TASK |
Pick out each line in the records below that contains the word "should", and copy those lines.

Collected data |
================================

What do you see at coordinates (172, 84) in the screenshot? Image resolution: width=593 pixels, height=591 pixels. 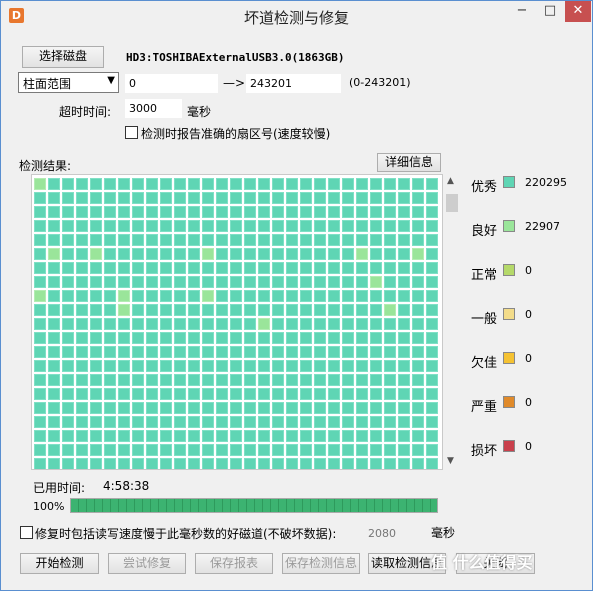 I see `range-start-input` at bounding box center [172, 84].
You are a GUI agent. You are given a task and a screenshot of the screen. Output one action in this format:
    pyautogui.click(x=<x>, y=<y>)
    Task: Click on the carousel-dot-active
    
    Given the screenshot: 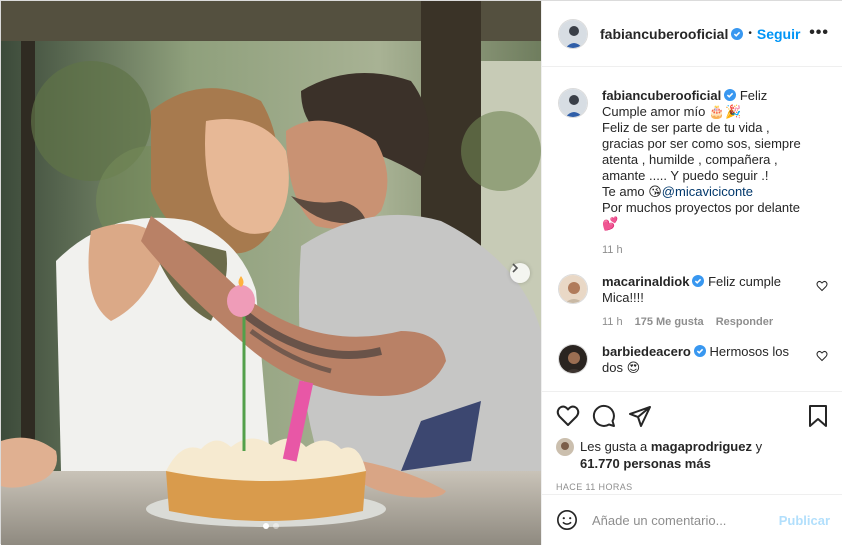 What is the action you would take?
    pyautogui.click(x=266, y=526)
    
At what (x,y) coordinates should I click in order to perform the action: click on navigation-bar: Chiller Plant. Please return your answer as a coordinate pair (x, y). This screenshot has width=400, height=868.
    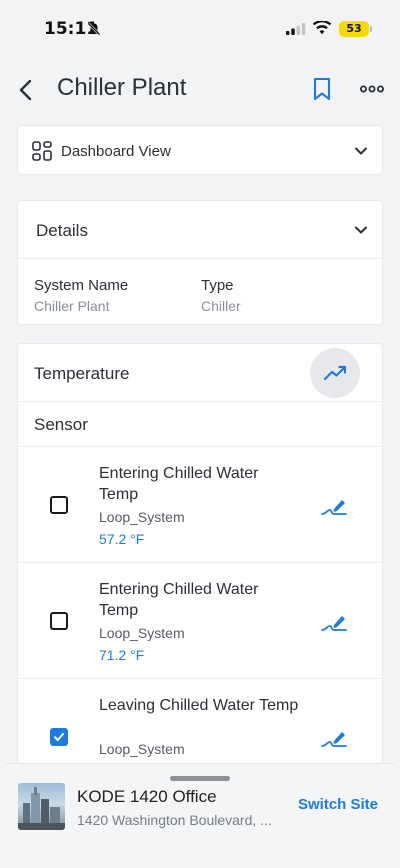
    Looking at the image, I should click on (200, 90).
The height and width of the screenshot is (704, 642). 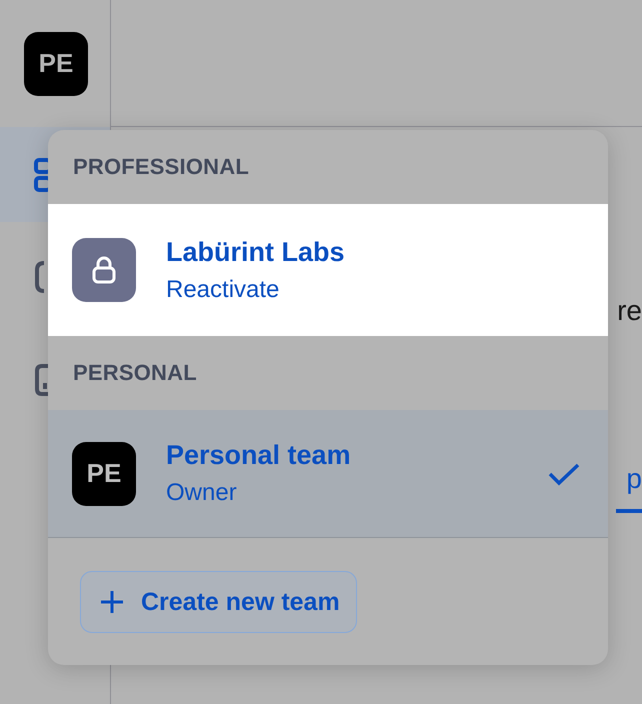 What do you see at coordinates (112, 602) in the screenshot?
I see `plus-icon` at bounding box center [112, 602].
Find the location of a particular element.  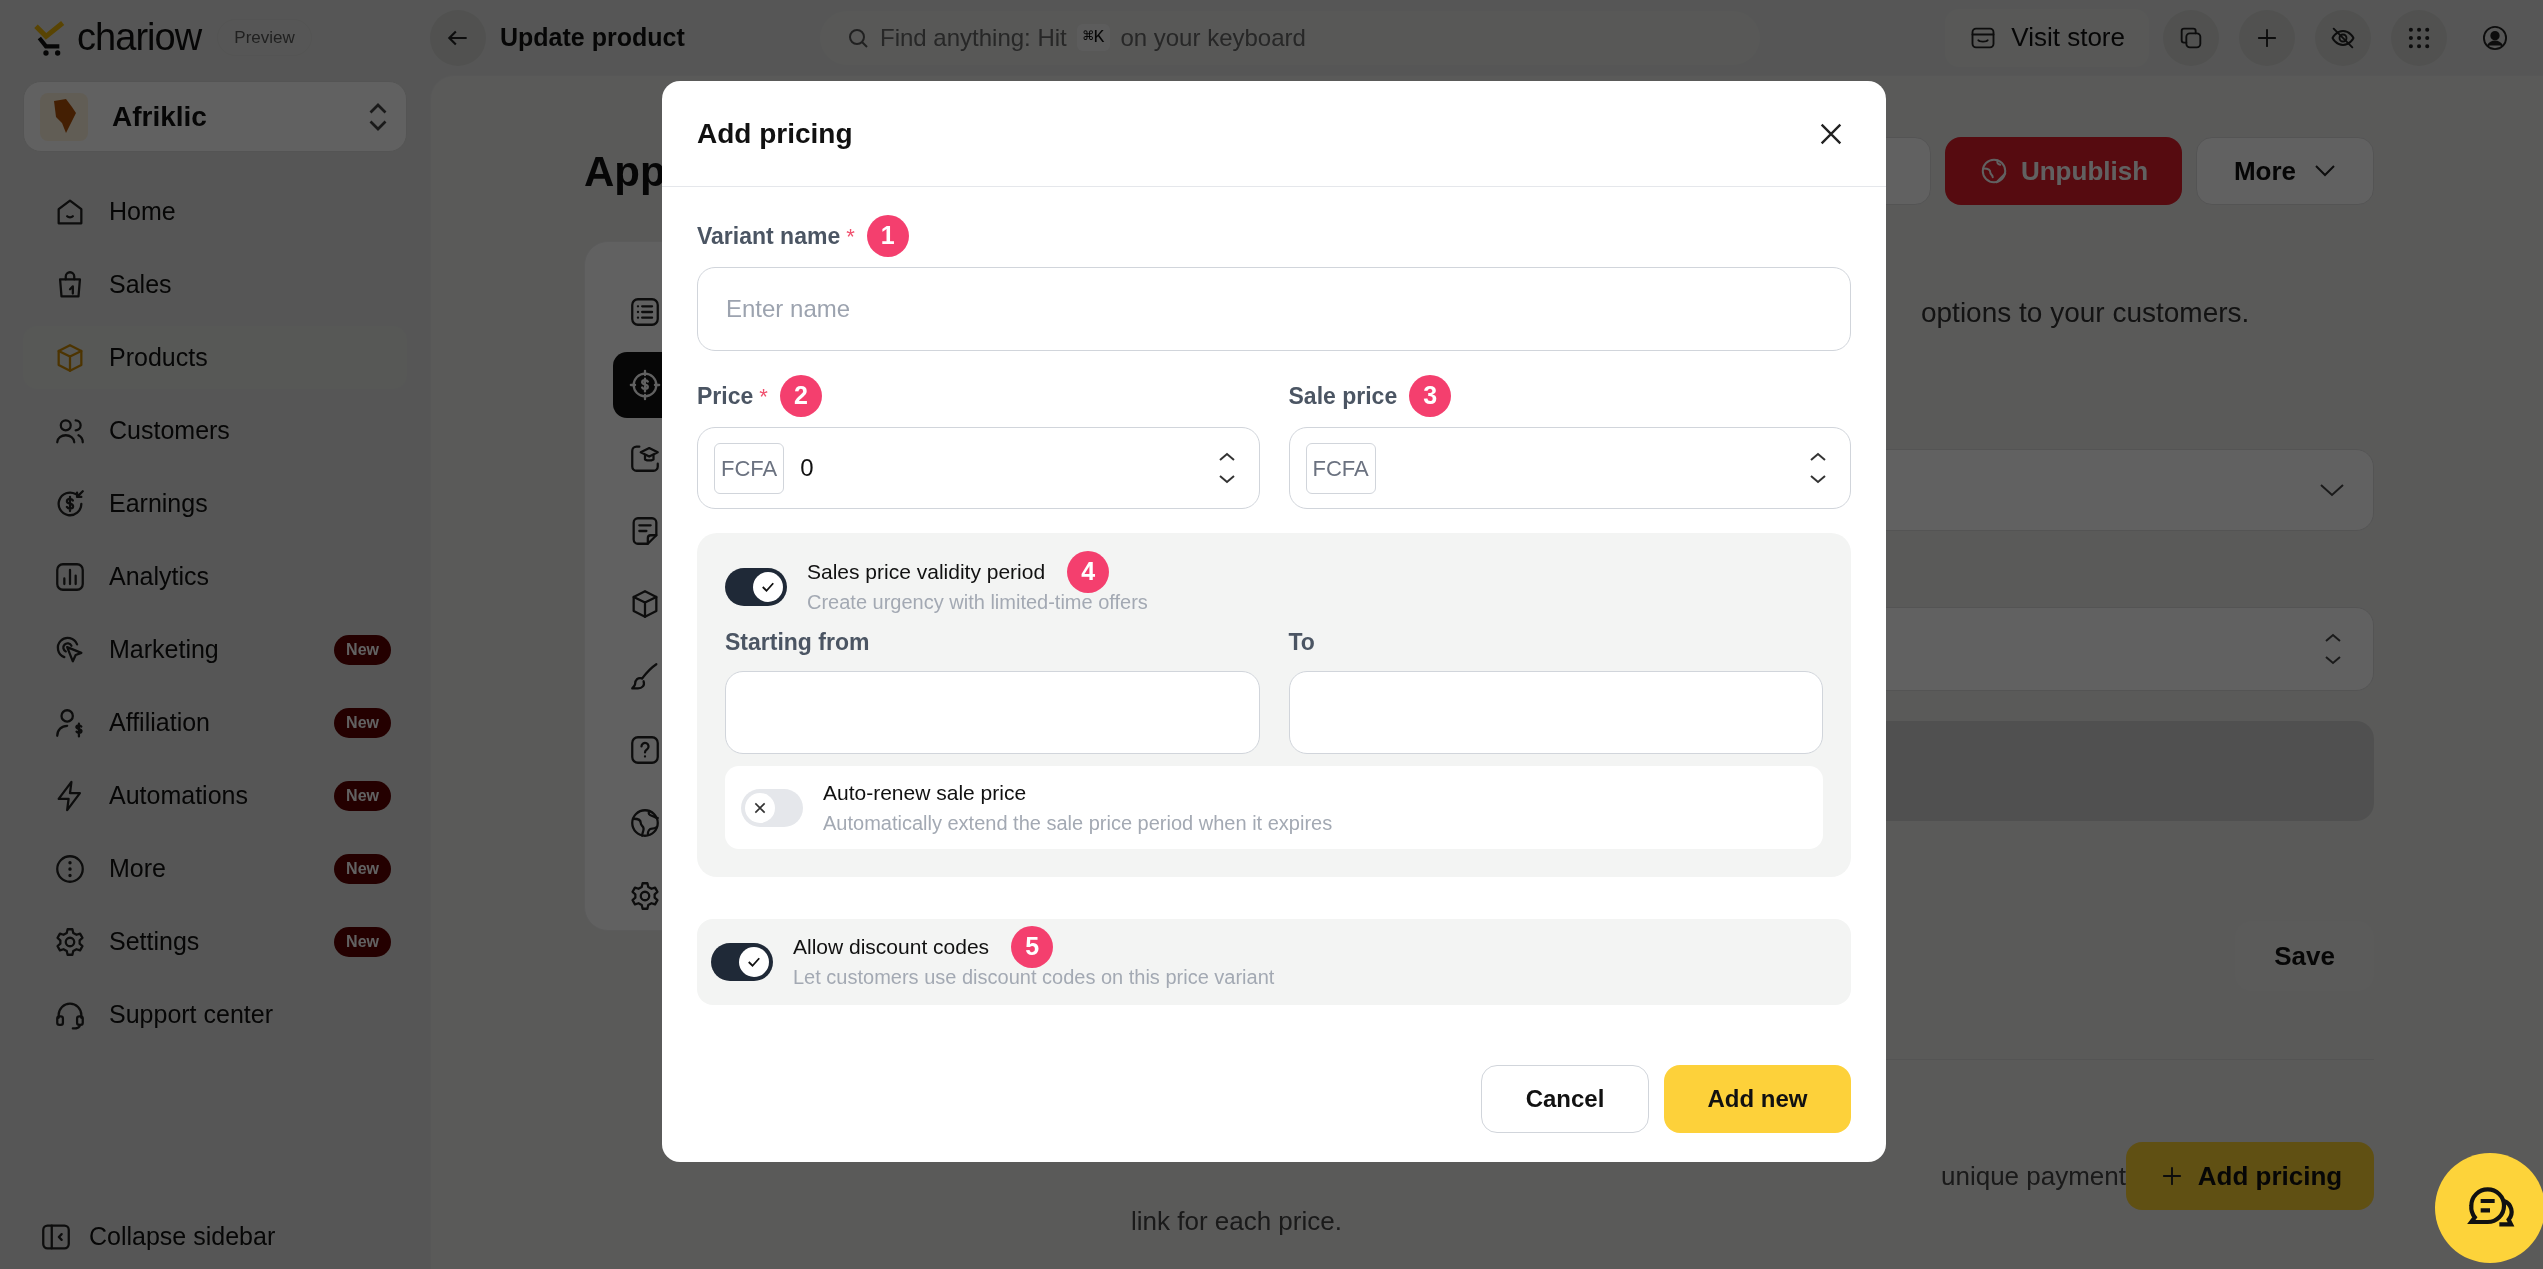

toggle-label: Auto-renew sale price is located at coordinates (925, 792).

================================

SOLUTION |
At what (x,y) coordinates should I click in order to perform the action: click on navigation-bar: Chiller Plant. Please return your answer as a coordinate pair (x, y). This screenshot has width=400, height=868.
    Looking at the image, I should click on (200, 90).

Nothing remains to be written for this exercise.